**The problem**
Retype the lines that run from the start of the records through the line containing "pyautogui.click(x=269, y=241)", keeping every character as it is.

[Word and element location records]
━━━━━━━━━━━━━━━━━━━━━━━━━━━━━━

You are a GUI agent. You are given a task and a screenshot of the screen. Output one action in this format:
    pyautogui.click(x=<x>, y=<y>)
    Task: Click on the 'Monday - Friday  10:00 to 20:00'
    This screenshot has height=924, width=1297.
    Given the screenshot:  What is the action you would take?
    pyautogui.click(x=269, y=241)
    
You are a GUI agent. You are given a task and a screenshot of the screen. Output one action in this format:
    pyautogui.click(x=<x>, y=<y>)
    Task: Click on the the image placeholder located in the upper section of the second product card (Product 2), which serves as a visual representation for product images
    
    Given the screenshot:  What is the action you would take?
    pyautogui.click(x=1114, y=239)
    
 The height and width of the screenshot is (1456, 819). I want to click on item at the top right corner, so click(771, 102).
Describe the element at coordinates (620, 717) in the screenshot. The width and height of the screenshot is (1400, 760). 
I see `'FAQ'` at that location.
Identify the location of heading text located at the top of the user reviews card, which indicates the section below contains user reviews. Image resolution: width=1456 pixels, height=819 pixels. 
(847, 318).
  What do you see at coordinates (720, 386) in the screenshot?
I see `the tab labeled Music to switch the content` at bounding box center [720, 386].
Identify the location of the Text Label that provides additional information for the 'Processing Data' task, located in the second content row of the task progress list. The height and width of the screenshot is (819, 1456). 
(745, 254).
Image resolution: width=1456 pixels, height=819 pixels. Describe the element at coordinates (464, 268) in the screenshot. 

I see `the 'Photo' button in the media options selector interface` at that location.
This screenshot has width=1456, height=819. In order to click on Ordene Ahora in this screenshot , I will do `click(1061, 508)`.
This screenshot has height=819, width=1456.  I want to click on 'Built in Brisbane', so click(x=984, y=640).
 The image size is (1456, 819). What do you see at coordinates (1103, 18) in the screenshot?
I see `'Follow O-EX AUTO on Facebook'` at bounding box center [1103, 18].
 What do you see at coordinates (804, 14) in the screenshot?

━━━━━━━━━━━━━━━━━━━━━━━━━━━━━━

**Answer to the exercise**
You are a GUI agent. You are given a task and a screenshot of the screen. Output one action in this format:
    pyautogui.click(x=<x>, y=<y>)
    Task: Click on the 'Monday - Friday  10:00 to 20:00'
    This screenshot has height=924, width=1297.
    Given the screenshot:  What is the action you would take?
    pyautogui.click(x=269, y=241)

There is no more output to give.